Задание 1:
Перепишите отрывок о Василии от «Их дом находился» до «возраста подражают героям.», заменив «маленького соседа» на «юного соседа».
Задание 2:
Сколько лет было Василию, когда мать привела его в часовню, согласно отрывку о Василии?

Фрагмент документа:
'''
Мать ничего не ответила. Она промолилась всю ночь и на следующий день, взяв десятилетнего Василия, пошла с ним в одну часовню. Там она спросила:
— Что с тобой, сынок, почему ты непрерывно плачешь? Скажи мне правду!
— Мама, ничего не случилось. Я только вспоминаю, как ты все время плачешь, не могу этого вынести и плачу сам.
— Послушай, сынок. Я плачу о грехах своих и о вас, как я говорила тебе, и особенно о тебе. Я вижу особое призвание твое и молю, чтобы Бог тебя укрепил. Я, как видишь, пошла в «мир», вышла замуж, завела семью. Наши скорби ты знаешь. Я тебе скажу одну вещь: я бы хотела, чтобы ты стал монахом или священником и посвятил себя Богу. Ты призван к такой жизни. Дашь ли ты слово здесь, перед иконами, что последуешь этому пути?
Василий на минутку задумался и затем ответил твердым голосом:
— Да, мама, я даю тебе слово.
Кто может осознать величие этого приношения со стороны матери и твердое решение маленького Василия, который в возрасте десяти лет избрал монашеский путь!
Безусловно, это напоминало последование монашеского пострига, где новопостриженный монах обещает пребывать «в монастыре и в подвиге до последнего издыхания».
Их дом находился недалеко от дома Мисаила. Василий, хотя и был еще ребенком, почувствовал духовное величие этого человека и часто посещал его. Мисаил несмотря на то, что избегал людей, видя веру и усердие своего маленького соседа, принимал его в гости. Они обсуждали вместе духовные вопросы. Мисаил учил его «умиленной» молитве. Василий слушал с большим вниманием, он ловил каждое слово, исходящее из уст этого опытного монаха в миру, и старался осуществить все на деле. Он подражал Мисаилу во всем: в манере поведения, в походке, в разговоре, как и все дети его возраста подражают героям.
'''
Фрагмент данных:
'''
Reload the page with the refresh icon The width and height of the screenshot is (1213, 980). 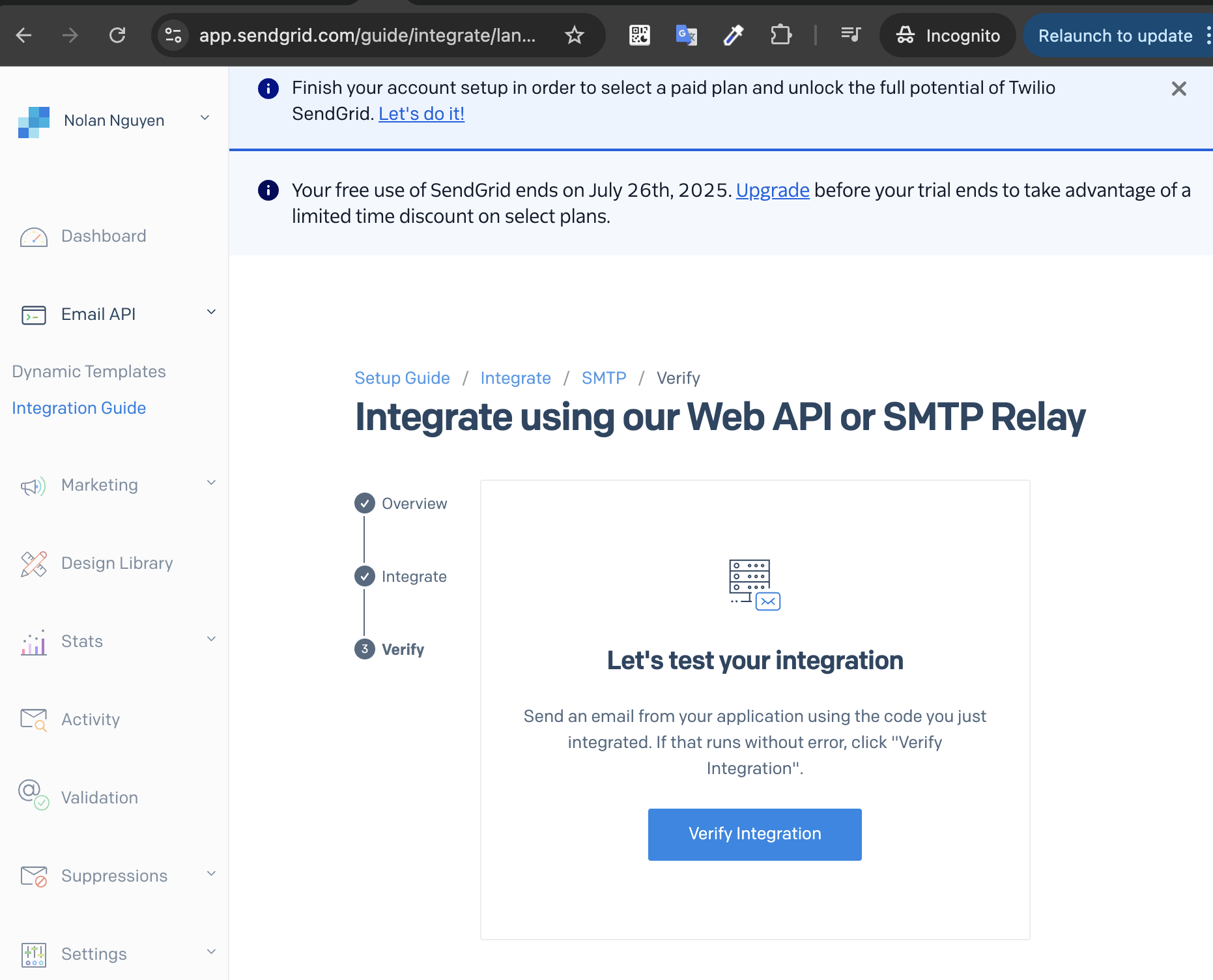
'''
Ответ на задание 1:
Их дом находился недалеко от дома Мисаила. Василий, хотя и был еще ребенком, почувствовал духовное величие этого человека и часто посещал его. Мисаил несмотря на то, что избегал людей, видя веру и усердие своего юного соседа, принимал его в гости. Они обсуждали вместе духовные вопросы. Мисаил учил его «умиленной» молитве. Василий слушал с большим вниманием, он ловил каждое слово, исходящее из уст этого опытного монаха в миру, и старался осуществить все на деле. Он подражал Мисаилу во всем: в манере поведения, в походке, в разговоре, как и все дети его возраста подражают героям.

Ответ на задание 2:
Десять лет.